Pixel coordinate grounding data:
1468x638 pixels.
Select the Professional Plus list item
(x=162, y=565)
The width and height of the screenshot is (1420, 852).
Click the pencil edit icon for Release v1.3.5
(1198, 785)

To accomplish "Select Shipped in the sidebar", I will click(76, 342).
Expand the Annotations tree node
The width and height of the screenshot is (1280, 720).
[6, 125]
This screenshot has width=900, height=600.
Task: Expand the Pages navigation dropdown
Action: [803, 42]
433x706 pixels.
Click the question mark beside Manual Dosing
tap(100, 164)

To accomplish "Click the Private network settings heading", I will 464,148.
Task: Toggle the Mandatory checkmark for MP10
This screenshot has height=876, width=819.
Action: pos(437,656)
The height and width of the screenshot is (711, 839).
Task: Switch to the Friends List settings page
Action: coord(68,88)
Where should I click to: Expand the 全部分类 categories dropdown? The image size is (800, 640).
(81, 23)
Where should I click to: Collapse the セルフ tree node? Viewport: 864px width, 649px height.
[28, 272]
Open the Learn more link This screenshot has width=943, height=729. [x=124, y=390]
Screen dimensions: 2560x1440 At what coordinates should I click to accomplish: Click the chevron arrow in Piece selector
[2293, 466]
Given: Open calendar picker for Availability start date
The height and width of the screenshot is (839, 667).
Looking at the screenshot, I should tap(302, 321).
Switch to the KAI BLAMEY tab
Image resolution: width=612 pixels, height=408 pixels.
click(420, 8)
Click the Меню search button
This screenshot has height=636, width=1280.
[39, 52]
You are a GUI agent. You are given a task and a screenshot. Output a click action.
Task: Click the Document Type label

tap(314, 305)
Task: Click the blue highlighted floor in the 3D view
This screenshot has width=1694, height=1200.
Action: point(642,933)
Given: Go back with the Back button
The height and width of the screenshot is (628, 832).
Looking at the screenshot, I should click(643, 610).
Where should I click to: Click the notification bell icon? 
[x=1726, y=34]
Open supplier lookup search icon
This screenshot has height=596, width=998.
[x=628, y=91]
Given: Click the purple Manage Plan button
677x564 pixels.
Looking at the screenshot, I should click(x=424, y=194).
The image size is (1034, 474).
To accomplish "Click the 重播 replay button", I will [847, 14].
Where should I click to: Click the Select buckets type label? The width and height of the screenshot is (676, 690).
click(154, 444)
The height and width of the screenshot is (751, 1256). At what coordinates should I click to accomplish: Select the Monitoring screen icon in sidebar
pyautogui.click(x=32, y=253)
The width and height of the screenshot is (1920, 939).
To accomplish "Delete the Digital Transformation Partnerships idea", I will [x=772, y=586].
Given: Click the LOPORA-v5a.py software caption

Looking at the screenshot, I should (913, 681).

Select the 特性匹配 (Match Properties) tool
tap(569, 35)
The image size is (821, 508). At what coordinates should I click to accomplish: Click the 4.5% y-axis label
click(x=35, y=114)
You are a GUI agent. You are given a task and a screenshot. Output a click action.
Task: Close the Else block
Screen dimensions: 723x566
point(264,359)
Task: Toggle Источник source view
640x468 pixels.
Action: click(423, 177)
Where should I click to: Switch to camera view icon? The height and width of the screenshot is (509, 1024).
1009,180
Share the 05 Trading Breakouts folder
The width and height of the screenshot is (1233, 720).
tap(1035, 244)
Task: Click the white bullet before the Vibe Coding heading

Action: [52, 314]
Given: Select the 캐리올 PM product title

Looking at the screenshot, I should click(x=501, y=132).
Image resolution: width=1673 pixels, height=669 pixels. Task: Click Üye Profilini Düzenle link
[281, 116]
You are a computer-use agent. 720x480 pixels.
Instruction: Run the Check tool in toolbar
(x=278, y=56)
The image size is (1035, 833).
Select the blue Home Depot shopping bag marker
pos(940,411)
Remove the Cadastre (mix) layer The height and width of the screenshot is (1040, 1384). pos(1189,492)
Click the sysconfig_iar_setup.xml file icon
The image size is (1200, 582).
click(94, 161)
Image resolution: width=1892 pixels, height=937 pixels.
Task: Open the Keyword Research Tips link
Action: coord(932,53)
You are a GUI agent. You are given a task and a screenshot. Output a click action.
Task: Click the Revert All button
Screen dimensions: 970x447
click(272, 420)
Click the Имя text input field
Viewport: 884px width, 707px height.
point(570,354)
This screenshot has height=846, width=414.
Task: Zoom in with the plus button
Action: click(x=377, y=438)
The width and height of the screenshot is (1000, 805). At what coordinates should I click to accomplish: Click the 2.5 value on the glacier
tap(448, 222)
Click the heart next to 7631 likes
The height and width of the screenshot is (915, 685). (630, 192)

| EXERCISE DETAILS |
Out of the data above, set down the lines from the one with "Given: Click the LOPORA-v5a.py" to the one with "Share the 05 Trading Breakouts folder", both included, exactly as written and with no additions.

| WRITTEN ANSWER |
Given: Click the LOPORA-v5a.py software caption

Looking at the screenshot, I should (913, 681).

Select the 特性匹配 (Match Properties) tool
tap(569, 35)
The image size is (821, 508). At what coordinates should I click to accomplish: Click the 4.5% y-axis label
click(x=35, y=114)
You are a GUI agent. You are given a task and a screenshot. Output a click action.
Task: Close the Else block
Screen dimensions: 723x566
point(264,359)
Task: Toggle Источник source view
640x468 pixels.
Action: click(423, 177)
Where should I click to: Switch to camera view icon? The height and width of the screenshot is (509, 1024).
1009,180
Share the 05 Trading Breakouts folder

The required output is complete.